The definition of "let's all" is more specific than just "everybody has to do it"; there's also lack of novelty. So, I think we're arriving at the same conclusion from different directions.

       I didn't like the original idea, but I think I like bigsleep's variation as an experiment. In a vector currency system, instead of agreeing on one value system, we're pulling out all the individual kinds of values and letting each user decide for themselves what their conversion rate from one to their personal utility is. The way to get rich is to trade with people who have orthogonal value systems and give you values they can't use.
jutta, Mar 01 2009

       Yes, [bigsleep]'s amendment really makes it. It occurred to me too, but i thought it made it too complicated. That was one of the objections made to our LETS, to which my response was eventually to suggest that it be turned into a simple directory of goods and services which could be exchanged without counting the cost. Leicester LETS didn't evolve in that way and it collapsed, but in the process of collapsing it splintered. One of the splinters really works that way and i still "trade" in that way with one other party, along with money. It's blurred professional boundaries, which is connected to the second dimension here.
Now, i want to get my head round vector arithmetic in order to work out the implications and equivalents. Also, what might the other dimensions be specifically?
nineteenthly, Mar 01 2009

       Hmmm, this has indeed inspired an idea for me.
quantum_flux, Mar 01 2009

       Go for it!
nineteenthly, Mar 01 2009

       You got it the wrong way round... The real component of money should represent that actual cost of the object in terms of physical material. It would be directly proportional to the embodied energy in an object or service. (i.e. the true cost to the environment). The imaginary component would be the value in human terms. Thus a work of art would have a low real cost but a HUGE imaginary value. One dimension represents the value, the other represents the cost. It is in fact the truth that GDP is proportional to energy consumption and a goal of ecological economics is to find a way to have growth in economic value without increasing energy production! I actually had the idea of complex money myself, did a search to see if there was anything like it and this popped up!
dizzyIntellect, Jan 26 2010

       Hello! Hope you don't get trapped here like the rest of us.   

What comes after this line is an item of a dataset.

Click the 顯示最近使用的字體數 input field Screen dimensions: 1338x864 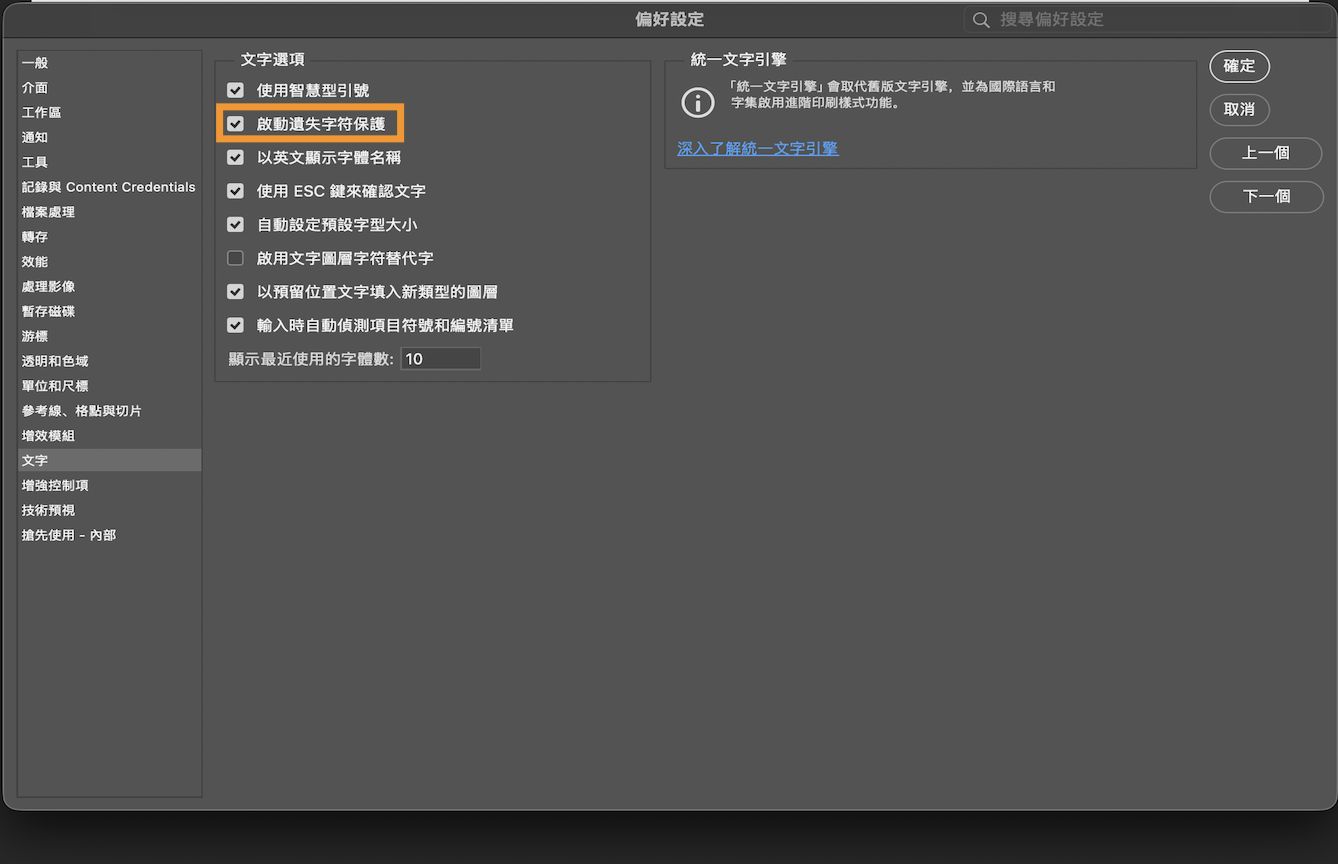(x=440, y=358)
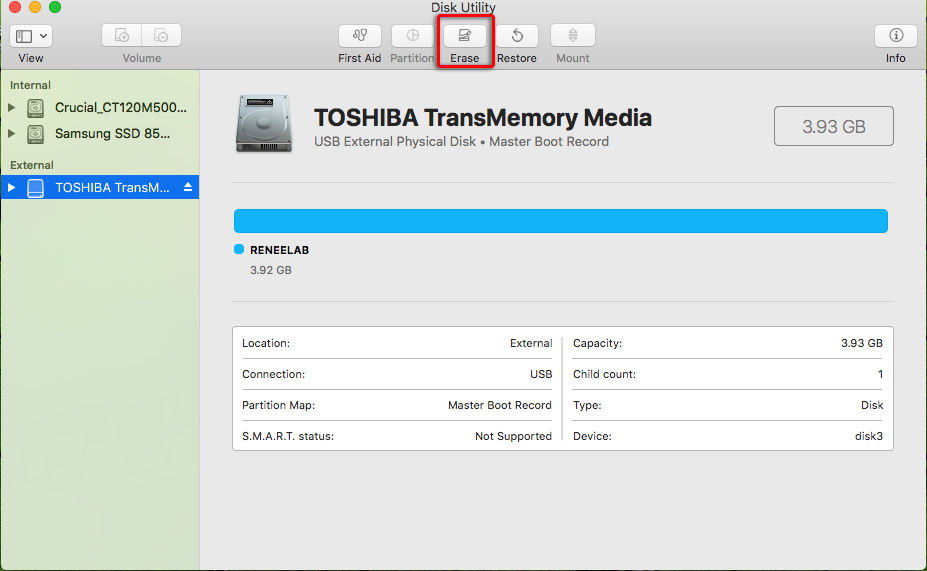
Task: Click the large hard disk image
Action: coord(265,126)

       Well that already exists in part the form of technocracy, at least as an idea.   

       There are more than two different types of value. OK, i'll focus. Just a second.   

       In conventional economic terms, value is added to goods by labour. This means that there is no distinction between goods and services, since services include things like growing crops, mining ore and so forth. Everything is therefore a service in one-dimensional economic terms. It also has a market value, which is to do with demand, perhaps artificially created. That seems somewhat different than the Marxist theory of value, where there is alienation between use and exchange.   

       Then there are other kinds of value, not present in a "real" value, so complex money wouldn't be enough. One is sentimental value, another is ethical, a third aesthetic, but in terms of the last two at least, there are different values. How durable something is has ecological ramifications, but there are others. Take a piece of bacon. To a conservative Jew and a Muslim, it has negative value. To a Jain or other vegetarian, it has a different kind of negative value. To someone who likes bacon, it has a positive value, but to a patriotic Dane it has a greater and possibly different positive value. To a Jewish, patriotic vegetarian Dane concerned about the ecological impact of transport but partial to bacon, it has a series of different values, some positive, some negative.
nineteenthly, Jan 26 2010

       Perhaps rather than complex numbers this could be done with worthless bitcoins. You could give the babysitter $1 and 20 etherium and then they could swap the etherium for calculus tutoring. Etherium has value, but a valueless bitcoin would probably work well with a phone app.